La première d’une série de mobilisations contre le président Joseph Kabila, en République démocratique du Congo (RDC), s’est soldée, lundi 31 juillet, par l’interpellation de dizaines de manifestants et journalistes dans plusieurs villes de ce pays englué dans une crise politique profonde. L’organisation de défense des droits de l’homme Amnesty International parle d’« une centaine de personnes arrêtées, y compris des journalistes qui couvraient les manifestations ».

Le mouvement congolais de jeunes indignés Lutte pour le changement (Lucha) avait appelé à « une marche pacifique », sur toute l’étendue de la RDC, « pour dire non à la présidence à vie de M. Kabila et exiger les élections avant la fin de cette année ». Des élections devaient être organisées d’ici à la fin de 2017, conformément à l’accord conclu le 31 décembre 2016 entre majorité et opposition après l’expiration du mandat du président Kabila, une dizaine de jours plus tôt. Mais, le 7 juillet, le président de la Commission électorale nationale indépendante (CENI) a estimé qu’il n’était « pas possible » de tenir ce calendrier.

Coups de matraques

A Goma, dans l’est du pays, plus de 250 manifestants ont répondu à l’appel, soutenu par plusieurs coalitions et des personnalités d’opposition comme Moïse Katumbi. A Kinshasa, la capitale, une centaine de personnes ont convergé dans le centre, vers le boulevard Triomphal, lieu de départ prévu pour la marche ; elles ont été dispersées à coups de matraque par un important dispositif policier, selon des témoins.

« Une quarantaine de personnes ont été interpellées à Goma, 17 à Kinshasa, une dizaine à Butembo ; à Bukavu et à Lubumbashi aussi », a déclaré à l’AFP le porte-parole de la police nationale, le colonel Pierrot-Rombaut Mwanamputu, indiquant que les manifestants avaient violé la loi en ne suivant pas la procédure en matière de manifestations publiques dans le pays. « Toutes les personnes interpellées dans le cadre de ces manifestations illégales à travers le pays seront libérées », a ajouté l’officier.

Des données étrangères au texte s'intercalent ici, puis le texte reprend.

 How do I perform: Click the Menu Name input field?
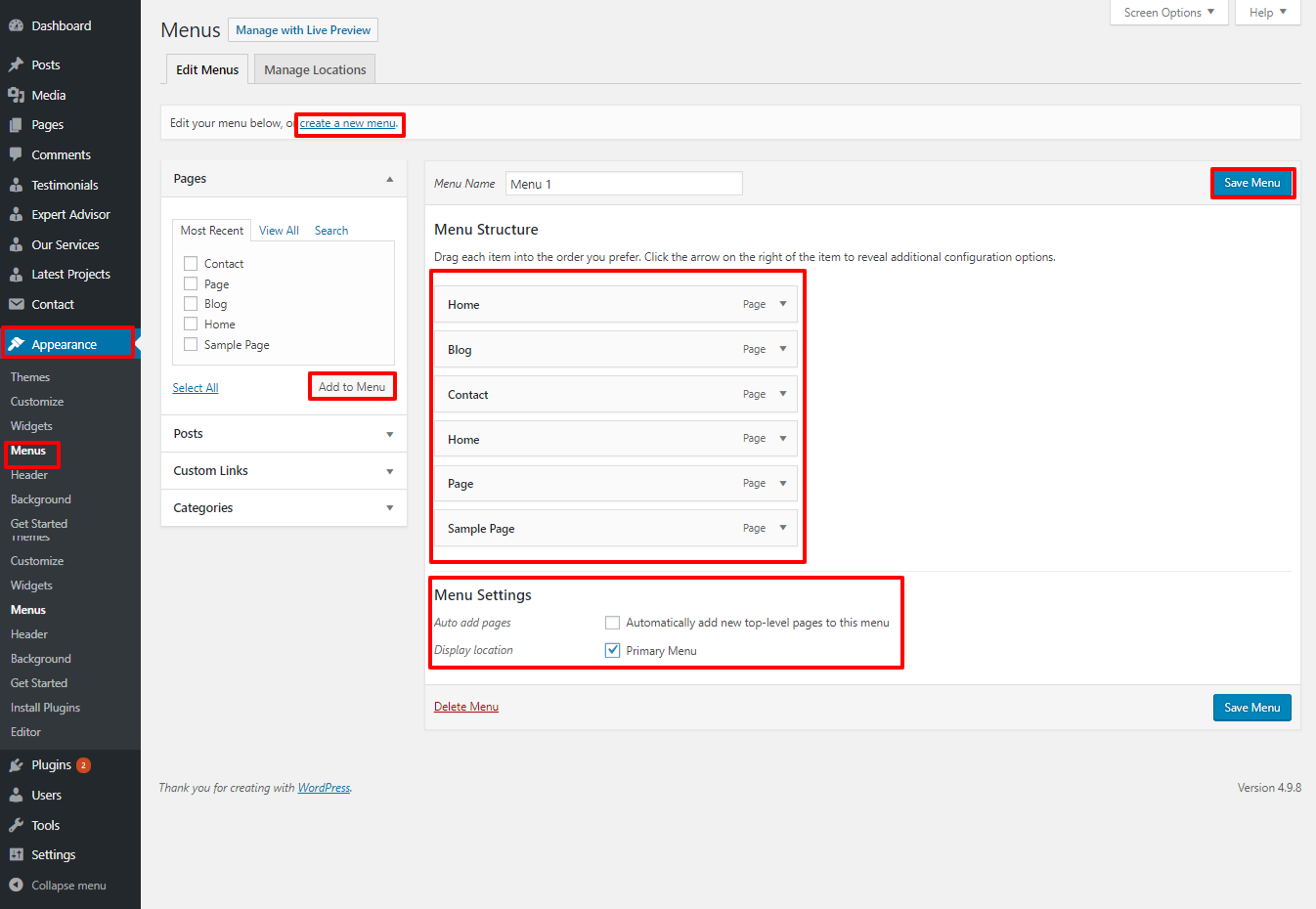[x=624, y=184]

Selon Amnesty International, « les forces de sécurité congolaises ont fait usage de grenades lacrymogènes et tiré à balles réelles sur des manifestants pacifiques dans six des onze villes concernées », à savoir Goma, Butembo, Beni, Bukavu, Lubumbashi et Kinshasa. L’ONG affirme par ailleurs qu’« au moins quatre manifestants ont été blessés, dont un grièvement ».

Gaz lacrymogènes

Dès lundi matin, dans plusieurs villes de la RDC, des manifestants ont affronté les policiers qui les empêchaient de marcher vers les sièges locaux de la CENI. A Goma, ils sont parvenus à briser le cordon de la police et à déposer un mémorandum au responsable de la commission. Les cinq personnes chargées de déposer le mémorandum ont été conduites ligotées vers un cachot de la police, selon un correspondant de l’AFP. A Butembo, toujours dans le Nord-Kivu, onze militants ont été « brutalement interpellés, l’un d’entre eux saignait », a déclaré un prêtre.

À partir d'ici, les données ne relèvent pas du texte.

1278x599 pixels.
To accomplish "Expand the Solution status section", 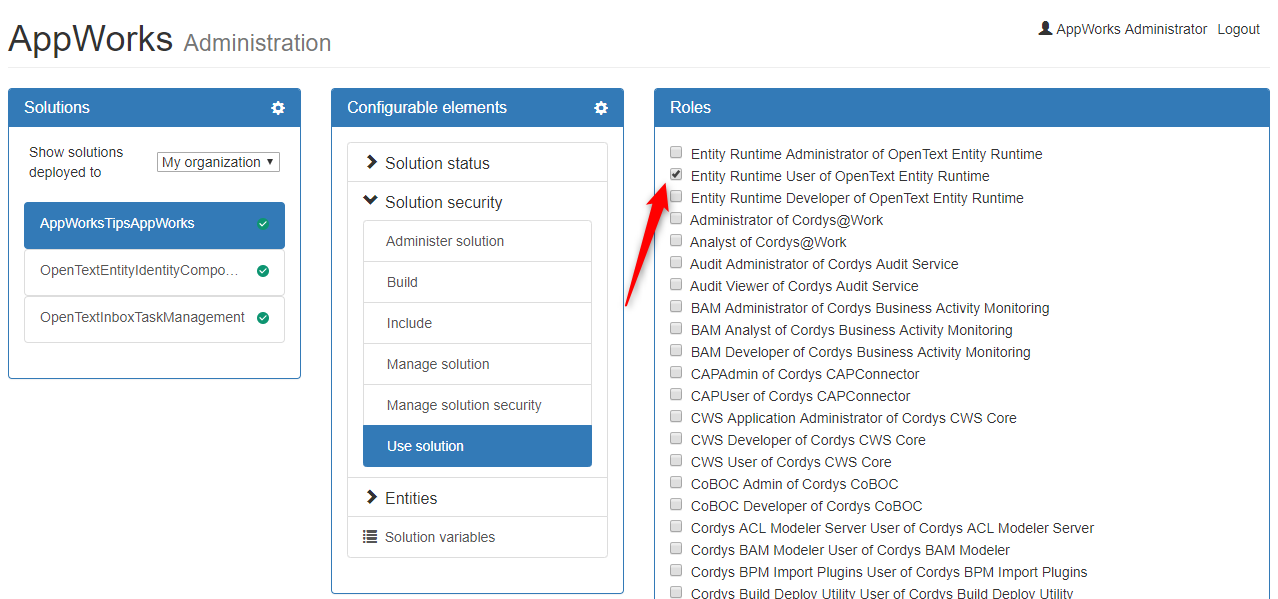I will point(438,163).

A Bukavu, capitale du Sud-Kivu, des manifestants qui se rassemblaient sur la place de l’Indépendance ont été dispersés à coups de gaz lacrymogènes par la police, selon un correspondant de l’AFP. Vers 11 heures, dans la même ville, deux journalistes de la chaîne de télévision privée Canal Futur ont été malmenés, leurs matériels arrachés par la police, avant d’être libérés quelques heures plus tard, selon le même correspondant ; des informations confirmées par le directeur de la chaîne, Jean-Baptiste Baderha. Un journaliste de l’antenne locale de la télévision d’État a également été brièvement interpellé.

Patrouilles pédestres

La police anti-émeute a été déployée dans le centre de Kinshasa, sur le boulevard Triomphal et au siège du Parlement. Des patrouilles pédestres et motorisées étaient visibles sur les abords de ce lieu d’où devait partir la marche jusqu’au siège de la CENI. Sept journalistes qui s’y trouvaient ont été interpellés puis relâchés avec consigne de « vider les lieux ».

A Lubumbashi (sud-est), toutes les activités se sont déroulées « normalement » malgré une présence policière et militaire inhabituelle, selon plusieurs témoins interrogés par l’AFP. Néanmoins, cinq personnes ont été interpellées lundi, après la prière dans une paroisse catholique Regina Mundi située non loin du bureau de la CENI. Le chef de la police de la province du Haut-Katanga, le colonel Paulin Kyungu, qui a confirmé ces arrestations, a précisé que parmi ces personnes se trouvaient quatre membres de Lucha. Selon un journaliste de l’AFP, un journaliste de Radio Okapi, la radio onusienne en RDC, fait partie des personnes interpellées.

Luc Nkulula de la Lucha : « L’essentiel est que la population congolaise se lève pour ses intérêts »
Durée : 09:14

D’autres manifestations sont prévues en RDC au cours des prochains mois.